Pianissimo wrote: Wed Nov 04, 2020 8:00 am
Yeah I was apparently underestimating what was left. This is going to be one hell of a court fight though, which is worrying given the 6-3 ratio on the court.
It's not clear what would actually reach the supreme court.
It has to be on an actual thing, e.g. "We the plaintiffs want the late received votes not to be counted".
Trump wrote:We won states and all of a sudden I said what happened to the election? It’s off. And we have all these announcers saying what happened, and then they said: oooh. Because you know what happened? They knew they couldn’t win so they said let’s go to court. And did I predict this, did I say this? I’ve been saying this from the day I heard they were going to send out tens of millions of ballots, I said exactly this. Because either they were going to win, or if they didn’t win, they’ll take us to court.
Great speech. "They" said let's go to court, because they knew they couldn't win?
Trump wrote:so we’ll be going to the U.S. Supreme Court.
So based on numbers in fox I get roughly that to win in:
- Michigan Biden needs to win more than about 59% of remaining votes
- Pensylvania Biden needs to win more than about 62% of remaining votes
- Wisconsin Biden needs to win more than about 89% of remaining votes
I didn’t factor the percent or so won by the libertarian candidate etc though, but the first two seem quite plausible Biden wins at least.

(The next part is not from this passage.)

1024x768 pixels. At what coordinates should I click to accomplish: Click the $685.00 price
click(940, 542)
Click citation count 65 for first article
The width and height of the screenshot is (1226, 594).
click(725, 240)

Bewildered wrote: Wed Nov 04, 2020 8:36 am
So based on numbers in fox I get roughly that to win in:
- Michigan Biden needs to win more than about 59% of remaining votes
- Pensylvania Biden needs to win more than about 62% of remaining votes
- Wisconsin Biden needs to win more than about 89% of remaining votes
I didn’t factor the percent or so won by the libertarian candidate etc though, but the first two seem quite plausible Biden wins at least.
Numbers on CNN and AP now put Biden ahead in Wisconsin. So a huge chunk of votes remaining when you posted must have gone to Biden.

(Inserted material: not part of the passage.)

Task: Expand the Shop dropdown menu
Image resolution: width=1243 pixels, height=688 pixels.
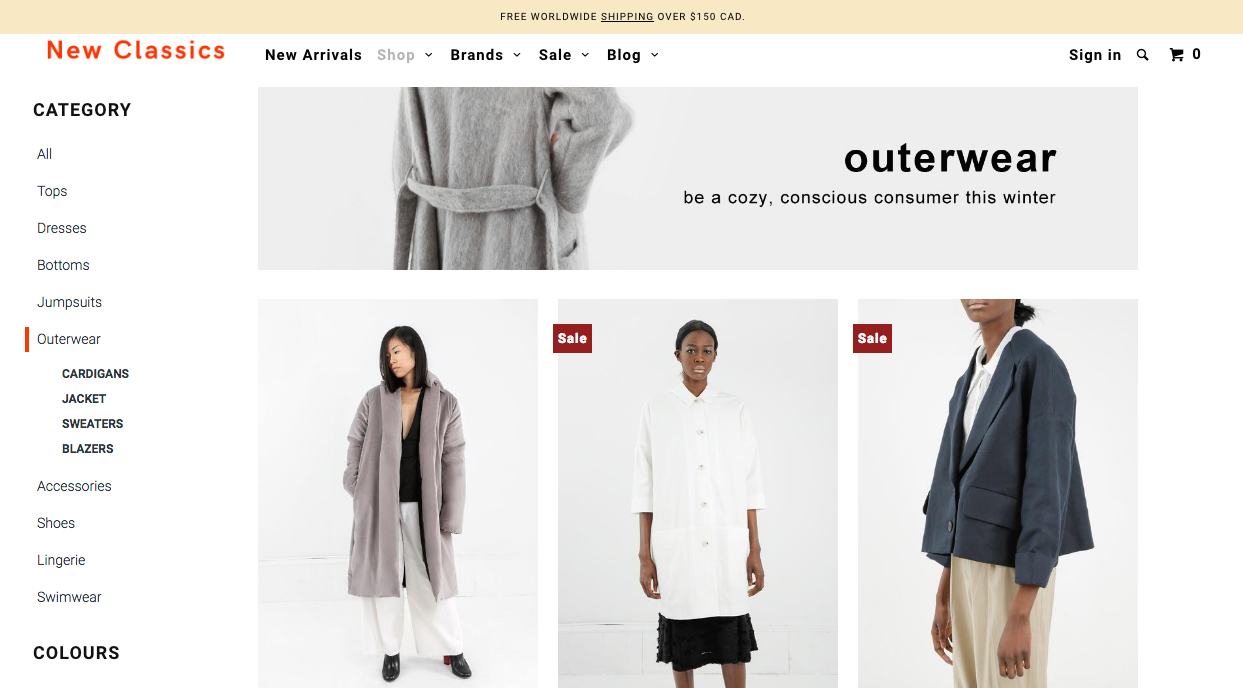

Atlanta was where the burst water pipe was and they stopped counting.
There's been a lot of hatred for the needles, mainly because Georgia jumped from 88% probability for Trump to slight advantage to Biden around midnight eastern time.
I'm not sure why they should be distrusted now, though, after their f.ck up has been corrected. Obviously it's very close and we won't know for days, but if they model it with Biden at 64% why not believe it?

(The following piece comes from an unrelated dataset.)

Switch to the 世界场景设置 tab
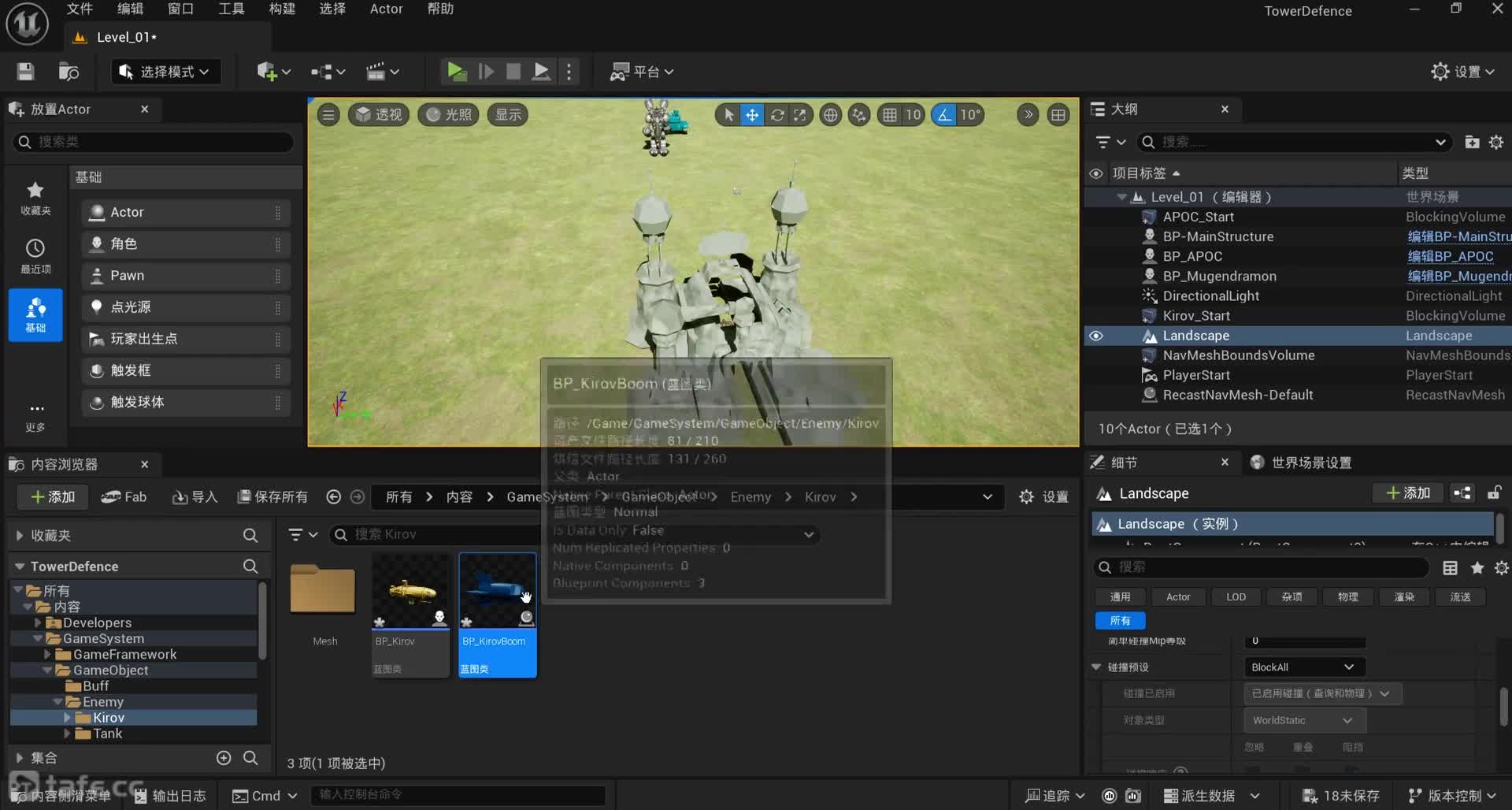This screenshot has width=1512, height=810. [x=1310, y=463]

Still, Right to Repair passed in MA, despite huge auto industry efforts against it. And my congressional rep won reelection with somewhere above 90% of the vote.
El Pollo Diablo wrote: Wed Nov 04, 2020 11:40 am
I'm not 100% sure what's happening in North Carolina but Biden just pulled to within 67,000 votes of Trump there.
Orange county, Wake county, Cumberland county and Forsyth county there have big populations and results yet to report.
The president leads by nearly 700,000 votes, but there are 1.4 million absentee votes outstanding.
By Nate Cohn
Nov. 4, 2020, 6:53 a.m. ET
Joe Biden has won absentee ballots counted in Pennsylvania by an overwhelming margin so far, according to data from the Secretary of State early Wednesday. If he carried the remaining absentee ballots by a similar margin, he would win the state.
... forecast Biden 50.3%, Trump 48.5%
President Trump leads by nearly 700,000 votes in Pennsylvania as of 5 a.m. on Wednesday, and Mr. Biden’s chances depend on whether he can win a large percentage of the more than 1.4 million absentee ballots that remain to be counted.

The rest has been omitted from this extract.